→ WHAT THE TASK ASKS: Copy out the items below word for word, keeping every line unchanged.

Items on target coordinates
* start *
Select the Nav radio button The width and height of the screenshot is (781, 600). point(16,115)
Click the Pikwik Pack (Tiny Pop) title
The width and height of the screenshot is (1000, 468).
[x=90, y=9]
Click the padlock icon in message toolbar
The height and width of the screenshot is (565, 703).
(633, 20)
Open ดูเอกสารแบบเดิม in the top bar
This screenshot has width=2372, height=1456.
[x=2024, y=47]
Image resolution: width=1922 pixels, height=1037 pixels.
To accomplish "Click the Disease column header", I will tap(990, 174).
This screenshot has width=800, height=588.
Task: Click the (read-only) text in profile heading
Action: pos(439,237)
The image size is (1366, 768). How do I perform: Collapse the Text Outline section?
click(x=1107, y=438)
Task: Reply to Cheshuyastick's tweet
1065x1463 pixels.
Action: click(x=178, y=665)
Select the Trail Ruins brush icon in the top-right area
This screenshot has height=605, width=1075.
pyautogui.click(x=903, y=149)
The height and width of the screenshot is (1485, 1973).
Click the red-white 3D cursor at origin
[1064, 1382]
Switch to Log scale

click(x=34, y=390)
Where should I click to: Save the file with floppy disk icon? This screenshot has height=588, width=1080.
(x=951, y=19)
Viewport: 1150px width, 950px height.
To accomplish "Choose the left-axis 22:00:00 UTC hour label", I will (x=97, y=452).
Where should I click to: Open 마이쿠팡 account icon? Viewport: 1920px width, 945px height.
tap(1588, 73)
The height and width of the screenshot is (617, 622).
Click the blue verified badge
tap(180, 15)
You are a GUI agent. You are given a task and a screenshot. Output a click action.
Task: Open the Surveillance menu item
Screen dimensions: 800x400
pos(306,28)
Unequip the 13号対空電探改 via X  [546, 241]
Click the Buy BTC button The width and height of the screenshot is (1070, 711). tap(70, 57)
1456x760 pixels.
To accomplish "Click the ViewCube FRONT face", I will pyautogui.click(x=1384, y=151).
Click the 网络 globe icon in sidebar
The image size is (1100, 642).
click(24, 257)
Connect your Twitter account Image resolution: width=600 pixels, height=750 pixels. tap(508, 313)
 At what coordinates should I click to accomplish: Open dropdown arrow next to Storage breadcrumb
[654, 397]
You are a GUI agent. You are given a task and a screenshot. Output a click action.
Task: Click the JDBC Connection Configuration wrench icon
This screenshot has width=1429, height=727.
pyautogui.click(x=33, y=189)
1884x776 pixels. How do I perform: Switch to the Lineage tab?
* end *
→ THE OUTPUT:
Select the Nav radio button The width and height of the screenshot is (781, 600). point(16,115)
Click the Pikwik Pack (Tiny Pop) title
The width and height of the screenshot is (1000, 468).
[x=90, y=9]
Click the padlock icon in message toolbar
The height and width of the screenshot is (565, 703).
(633, 20)
Open ดูเอกสารแบบเดิม in the top bar
This screenshot has width=2372, height=1456.
[x=2024, y=47]
Image resolution: width=1922 pixels, height=1037 pixels.
To accomplish "Click the Disease column header", I will tap(990, 174).
This screenshot has width=800, height=588.
Task: Click the (read-only) text in profile heading
Action: pos(439,237)
The image size is (1366, 768). How do I perform: Collapse the Text Outline section?
click(x=1107, y=438)
Task: Reply to Cheshuyastick's tweet
1065x1463 pixels.
Action: click(x=178, y=665)
Select the Trail Ruins brush icon in the top-right area
This screenshot has height=605, width=1075.
pyautogui.click(x=903, y=149)
The height and width of the screenshot is (1485, 1973).
Click the red-white 3D cursor at origin
[1064, 1382]
Switch to Log scale

click(x=34, y=390)
Where should I click to: Save the file with floppy disk icon? This screenshot has height=588, width=1080.
(x=951, y=19)
Viewport: 1150px width, 950px height.
To accomplish "Choose the left-axis 22:00:00 UTC hour label", I will (x=97, y=452).
Where should I click to: Open 마이쿠팡 account icon? Viewport: 1920px width, 945px height.
tap(1588, 73)
The height and width of the screenshot is (617, 622).
Click the blue verified badge
tap(180, 15)
You are a GUI agent. You are given a task and a screenshot. Output a click action.
Task: Open the Surveillance menu item
Screen dimensions: 800x400
pos(306,28)
Unequip the 13号対空電探改 via X  [546, 241]
Click the Buy BTC button The width and height of the screenshot is (1070, 711). tap(70, 57)
1456x760 pixels.
To accomplish "Click the ViewCube FRONT face", I will pyautogui.click(x=1384, y=151).
Click the 网络 globe icon in sidebar
The image size is (1100, 642).
click(24, 257)
Connect your Twitter account Image resolution: width=600 pixels, height=750 pixels. tap(508, 313)
 At what coordinates should I click to accomplish: Open dropdown arrow next to Storage breadcrumb
[654, 397]
You are a GUI agent. You are given a task and a screenshot. Output a click action.
Task: Click the JDBC Connection Configuration wrench icon
This screenshot has width=1429, height=727.
pyautogui.click(x=33, y=189)
1884x776 pixels. How do I perform: Switch to the Lineage tab?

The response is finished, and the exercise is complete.